Verónica Munín-Glück arbeitet als Architektin und als Künstlerin. Wir haben uns mit Ihr getroffen und über ihren Werdegang und über ihre Kunst gesprochen.

Die Künstlerin Verónica Munín-Glück lebt seit dreißig Jahren in Deutschland, davon einige Zeit in Sulz am Neckar. Aufgewachsen ist sie in Buenos Aires, wo sie an der Universidad de Buenos Aires Architektur studiert und als Modedesignerin gearbeitet hat. Einen größeren Kontrast zum ländlichen Schwaben können wir uns kaum vorstellen. Seit einem Jahr hat sie ihr Atelier in die Halle 16 verlegt, wo man ihr beim Arbeiten zusehen kann. Diese alte Industriehalle in Sulz ist inzwischen zu einem Projektraum für Kunst geworden. Gemeinsam mit Gitta Bertram hat sie diesen experimentellen Kulturraum 2023 initiiert und begleitet.

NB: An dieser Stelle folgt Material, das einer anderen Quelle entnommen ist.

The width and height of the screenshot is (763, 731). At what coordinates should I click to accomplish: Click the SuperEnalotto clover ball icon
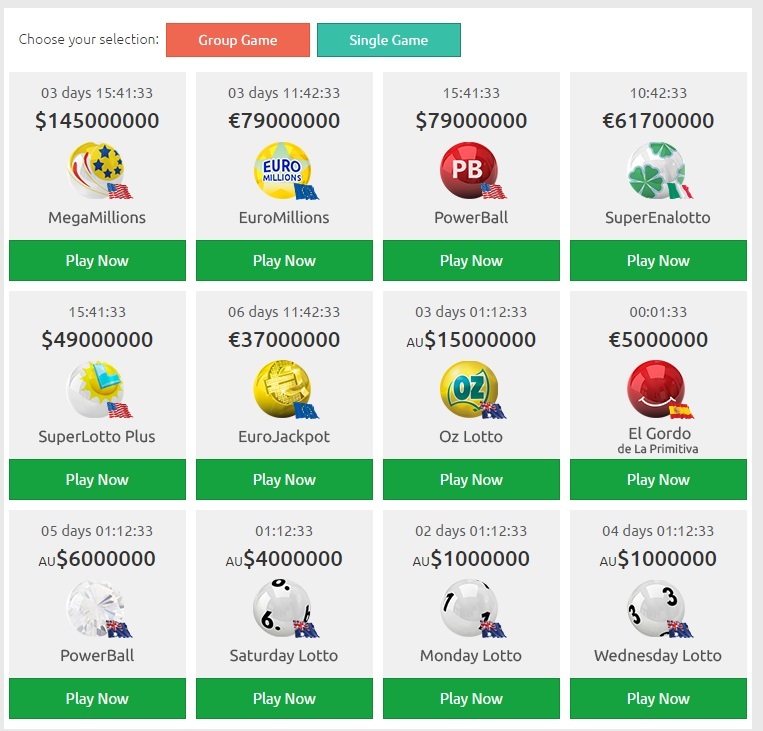point(657,170)
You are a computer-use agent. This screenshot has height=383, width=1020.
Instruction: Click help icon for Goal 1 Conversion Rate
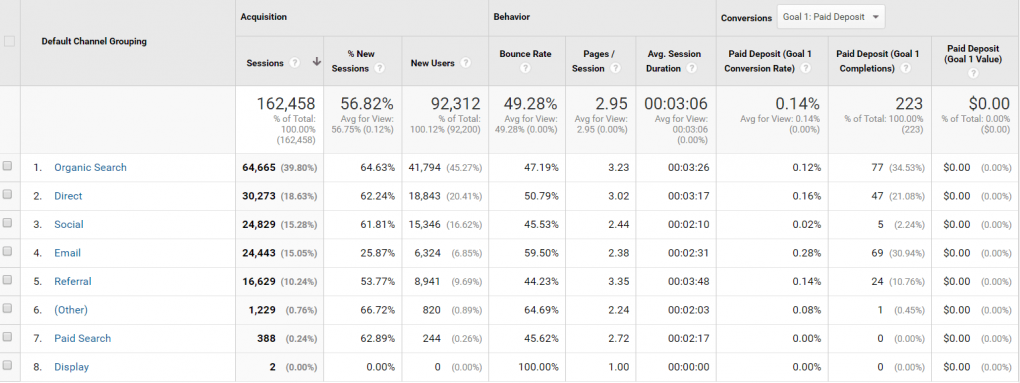(805, 68)
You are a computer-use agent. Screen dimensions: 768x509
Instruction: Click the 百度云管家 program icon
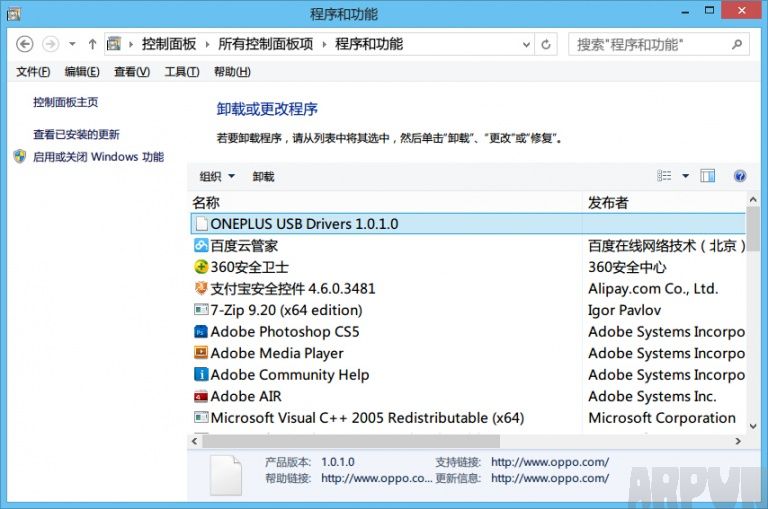pyautogui.click(x=200, y=245)
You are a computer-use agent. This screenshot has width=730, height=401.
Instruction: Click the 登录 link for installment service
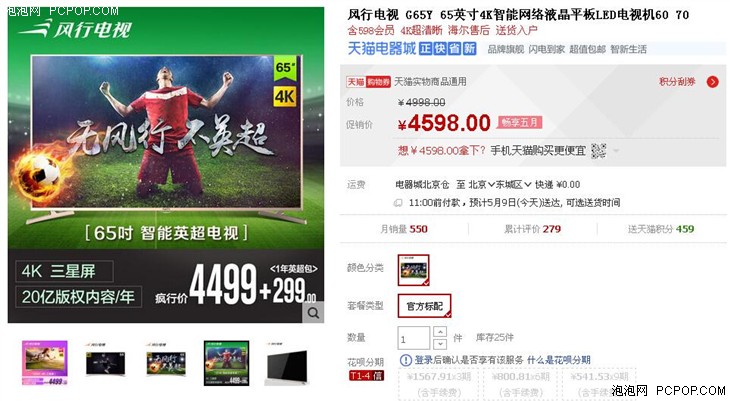click(x=424, y=360)
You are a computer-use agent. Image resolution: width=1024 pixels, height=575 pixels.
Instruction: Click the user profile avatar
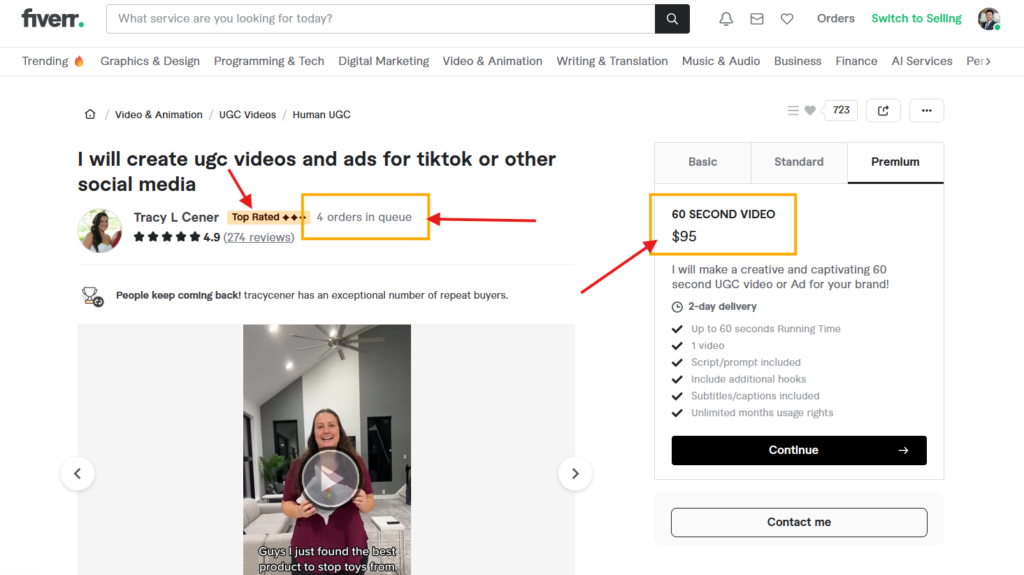(988, 19)
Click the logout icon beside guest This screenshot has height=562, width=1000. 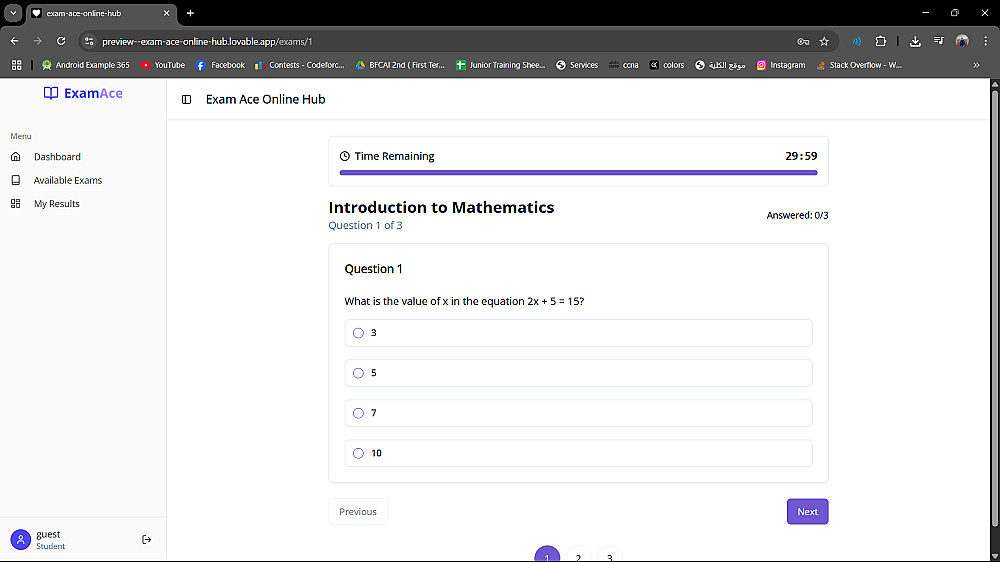click(147, 540)
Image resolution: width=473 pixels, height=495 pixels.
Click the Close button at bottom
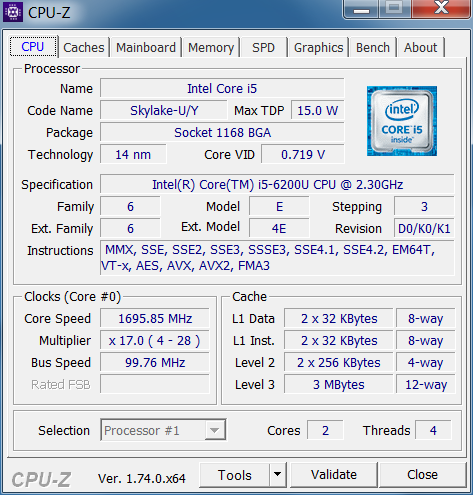click(422, 475)
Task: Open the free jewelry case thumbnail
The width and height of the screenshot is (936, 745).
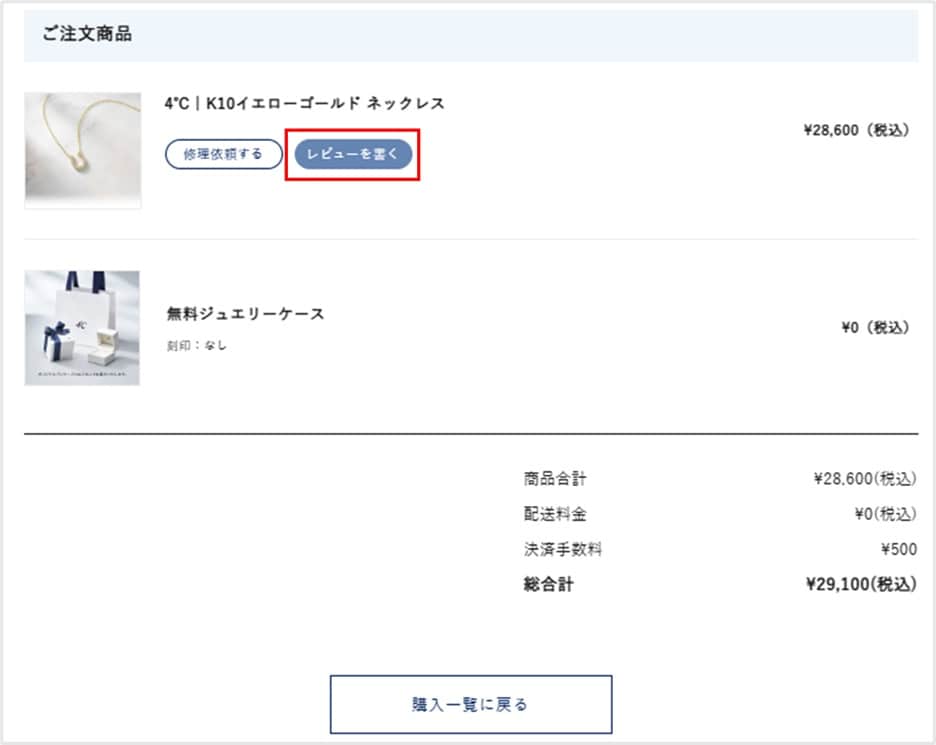Action: pos(82,328)
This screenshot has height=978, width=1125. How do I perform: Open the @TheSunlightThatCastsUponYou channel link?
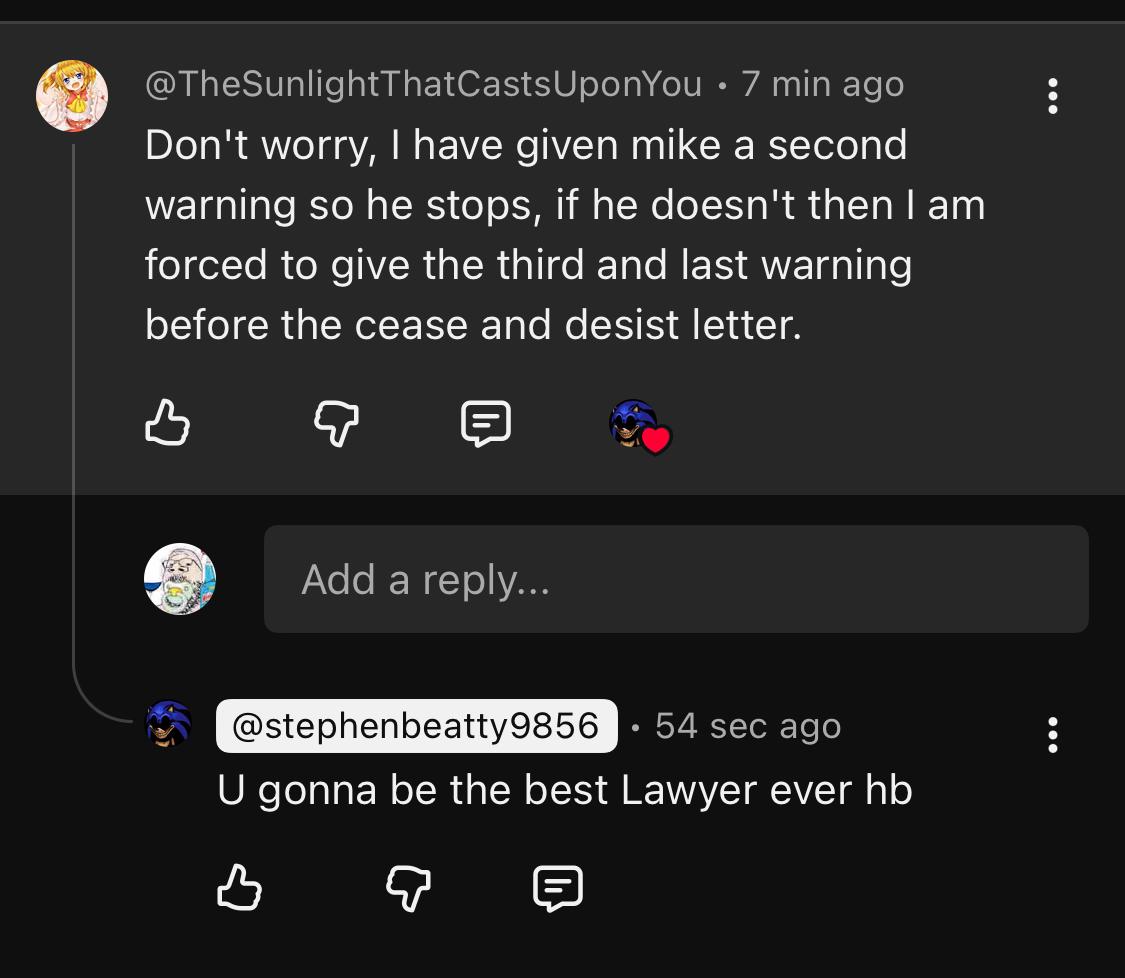[x=423, y=84]
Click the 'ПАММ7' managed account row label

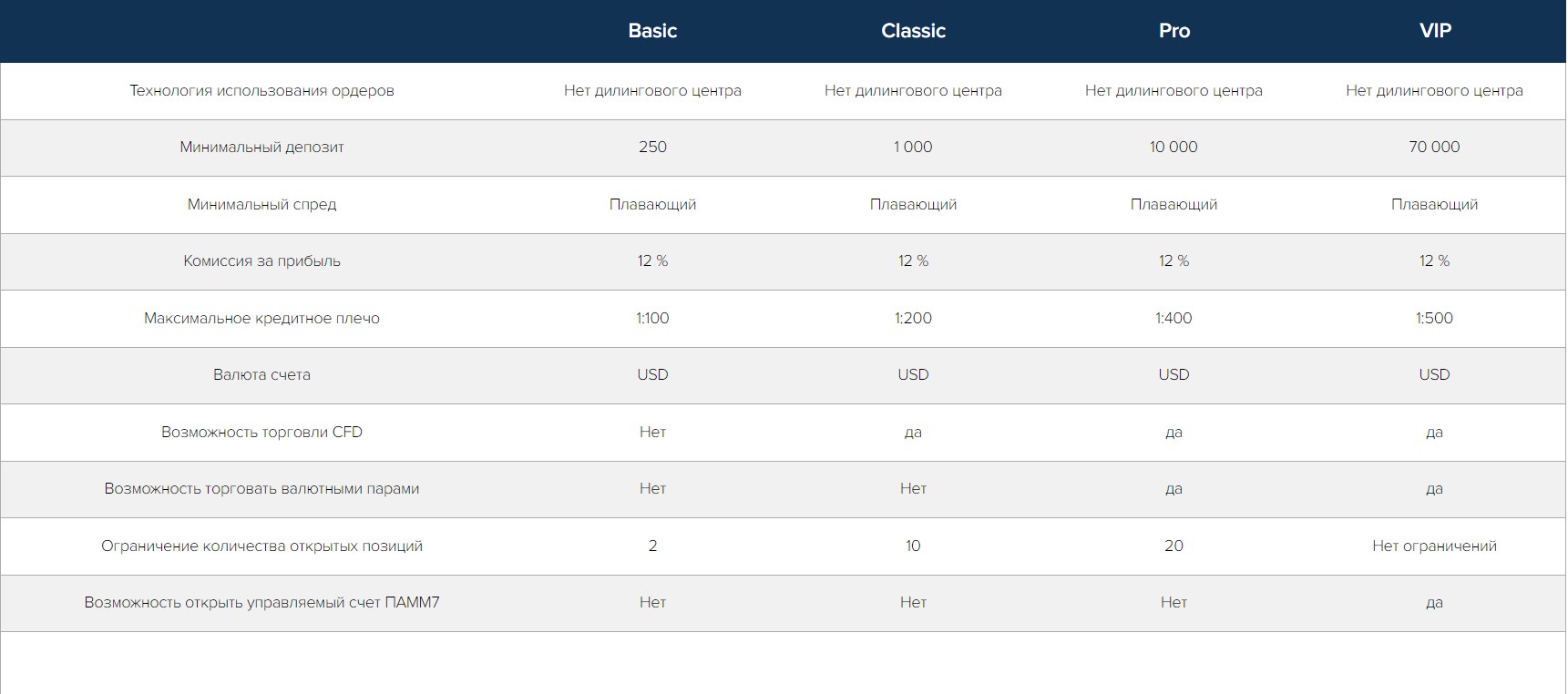pyautogui.click(x=261, y=602)
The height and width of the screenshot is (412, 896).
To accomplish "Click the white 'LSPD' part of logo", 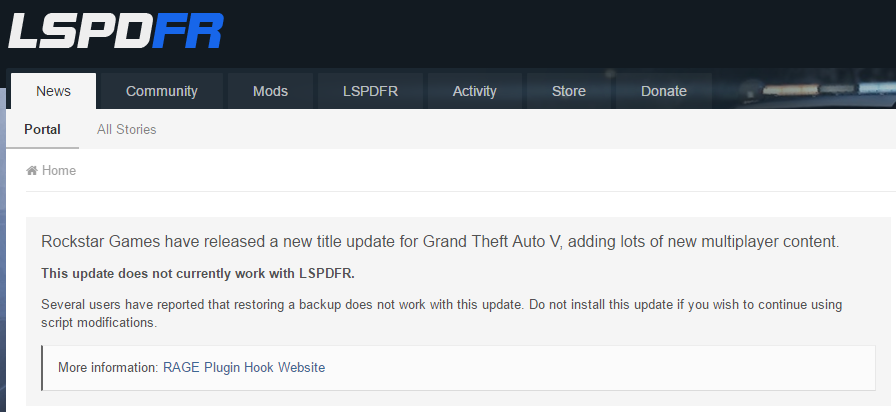I will click(x=80, y=31).
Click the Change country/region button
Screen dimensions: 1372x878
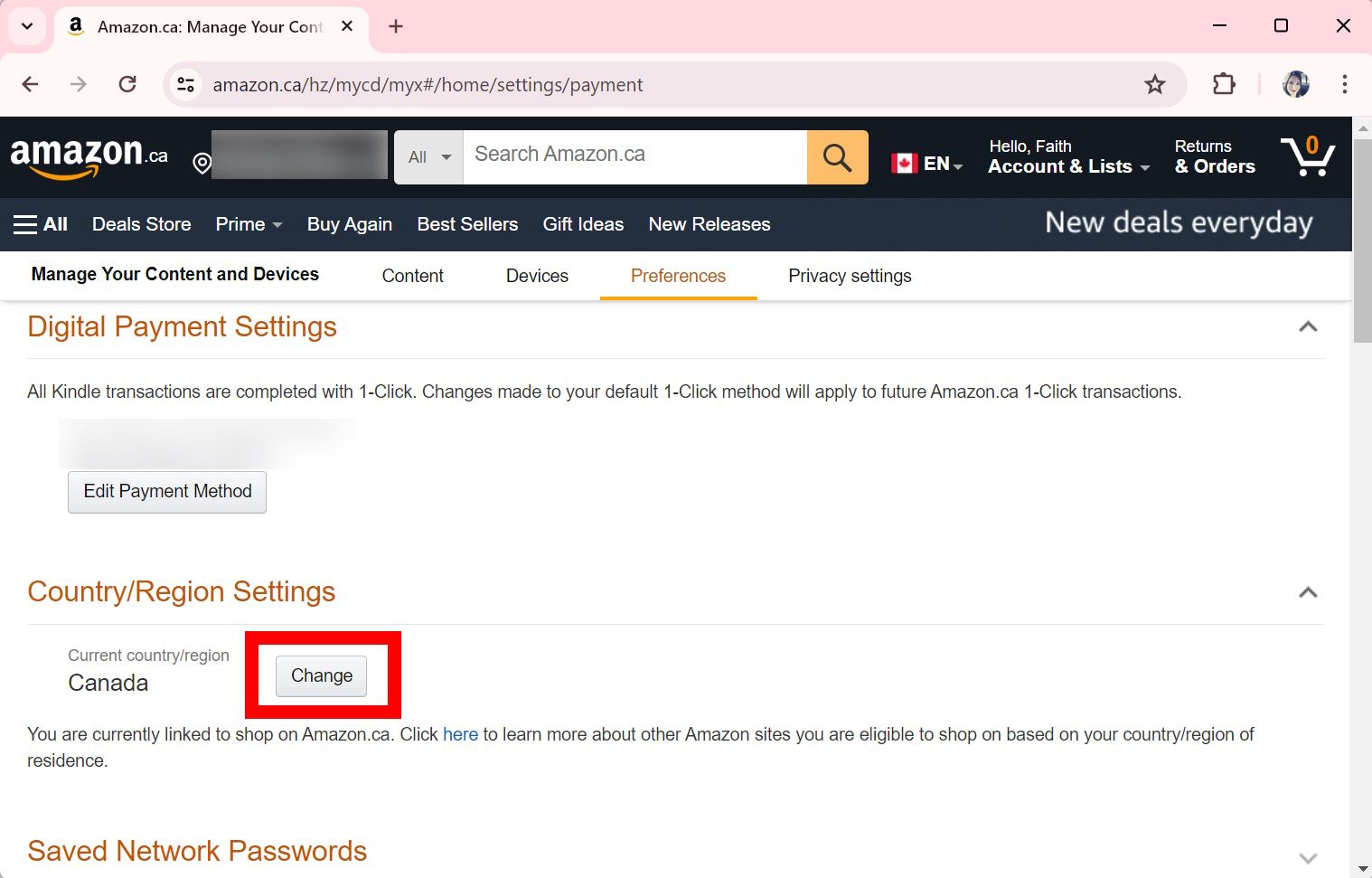click(321, 675)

Verónica Munín-Glück im Atelier in der Halle 16, Sulz
Verónica Munín-Glück im Atelier in der Halle 16, Sulz

Wie war Dein Weg zur Kunst?

Der begann schon in meinem Elternhaus. Meine Mutter hatte eine Vorliebe für Kunst und Kultur, das heißt ich war als kleines Kind in Konzerten, in Museen, im Teatro Colón. Das gehörte einfach dazu. Sie war Modedesignerin und mit 16 habe ich mit ihr zusammen Kollektionen entworfen und das während meines Studiums der Psychologie weiter gemacht.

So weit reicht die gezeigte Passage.